::: The input

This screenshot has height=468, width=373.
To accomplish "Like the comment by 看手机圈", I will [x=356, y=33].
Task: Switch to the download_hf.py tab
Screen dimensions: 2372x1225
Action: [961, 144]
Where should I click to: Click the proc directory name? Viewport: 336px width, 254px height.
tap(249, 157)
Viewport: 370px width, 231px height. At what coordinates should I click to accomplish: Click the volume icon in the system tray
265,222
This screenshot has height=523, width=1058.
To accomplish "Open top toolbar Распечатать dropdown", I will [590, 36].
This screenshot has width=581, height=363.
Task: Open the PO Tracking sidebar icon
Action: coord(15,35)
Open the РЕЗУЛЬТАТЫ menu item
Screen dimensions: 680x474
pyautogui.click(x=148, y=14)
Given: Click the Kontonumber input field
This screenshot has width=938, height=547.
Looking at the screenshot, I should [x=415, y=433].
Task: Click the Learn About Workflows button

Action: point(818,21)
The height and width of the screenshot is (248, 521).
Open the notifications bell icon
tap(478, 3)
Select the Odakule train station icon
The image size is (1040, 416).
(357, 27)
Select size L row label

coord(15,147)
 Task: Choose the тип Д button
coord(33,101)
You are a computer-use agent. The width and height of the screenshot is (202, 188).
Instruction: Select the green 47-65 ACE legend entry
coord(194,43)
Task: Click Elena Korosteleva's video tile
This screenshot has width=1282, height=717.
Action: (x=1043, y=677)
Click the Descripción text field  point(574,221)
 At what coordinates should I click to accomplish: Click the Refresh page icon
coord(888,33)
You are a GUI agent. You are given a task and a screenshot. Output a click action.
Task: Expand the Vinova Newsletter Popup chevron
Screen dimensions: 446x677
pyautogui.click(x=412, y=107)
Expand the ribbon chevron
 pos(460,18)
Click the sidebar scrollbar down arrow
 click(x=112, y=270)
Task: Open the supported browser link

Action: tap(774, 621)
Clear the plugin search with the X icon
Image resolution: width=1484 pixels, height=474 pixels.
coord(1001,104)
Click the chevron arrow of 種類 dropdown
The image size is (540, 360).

::::::

Direction – Write out all the rows above exactly as they appear, line by line.

The completed task –
This screenshot has height=468, width=373.
To accomplish "Like the comment by 看手机圈", I will [x=356, y=33].
Task: Switch to the download_hf.py tab
Screen dimensions: 2372x1225
Action: [961, 144]
Where should I click to: Click the proc directory name? Viewport: 336px width, 254px height.
tap(249, 157)
Viewport: 370px width, 231px height. At what coordinates should I click to accomplish: Click the volume icon in the system tray
265,222
This screenshot has height=523, width=1058.
To accomplish "Open top toolbar Распечатать dropdown", I will [590, 36].
This screenshot has width=581, height=363.
Task: Open the PO Tracking sidebar icon
Action: coord(15,35)
Open the РЕЗУЛЬТАТЫ menu item
Screen dimensions: 680x474
pyautogui.click(x=148, y=14)
Given: Click the Kontonumber input field
This screenshot has width=938, height=547.
Looking at the screenshot, I should [x=415, y=433].
Task: Click the Learn About Workflows button

Action: point(818,21)
The height and width of the screenshot is (248, 521).
Open the notifications bell icon
tap(478, 3)
Select the Odakule train station icon
The image size is (1040, 416).
(357, 27)
Select size L row label

coord(15,147)
 Task: Choose the тип Д button
coord(33,101)
You are a computer-use agent. The width and height of the screenshot is (202, 188).
Instruction: Select the green 47-65 ACE legend entry
coord(194,43)
Task: Click Elena Korosteleva's video tile
This screenshot has width=1282, height=717.
Action: (x=1043, y=677)
Click the Descripción text field  point(574,221)
 At what coordinates should I click to accomplish: Click the Refresh page icon
coord(888,33)
You are a GUI agent. You are given a task and a screenshot. Output a click action.
Task: Expand the Vinova Newsletter Popup chevron
Screen dimensions: 446x677
pyautogui.click(x=412, y=107)
Expand the ribbon chevron
 pos(460,18)
Click the sidebar scrollbar down arrow
 click(x=112, y=270)
Task: Open the supported browser link

Action: tap(774, 621)
Clear the plugin search with the X icon
Image resolution: width=1484 pixels, height=474 pixels.
coord(1001,104)
Click the chevron arrow of 種類 dropdown
The image size is (540, 360).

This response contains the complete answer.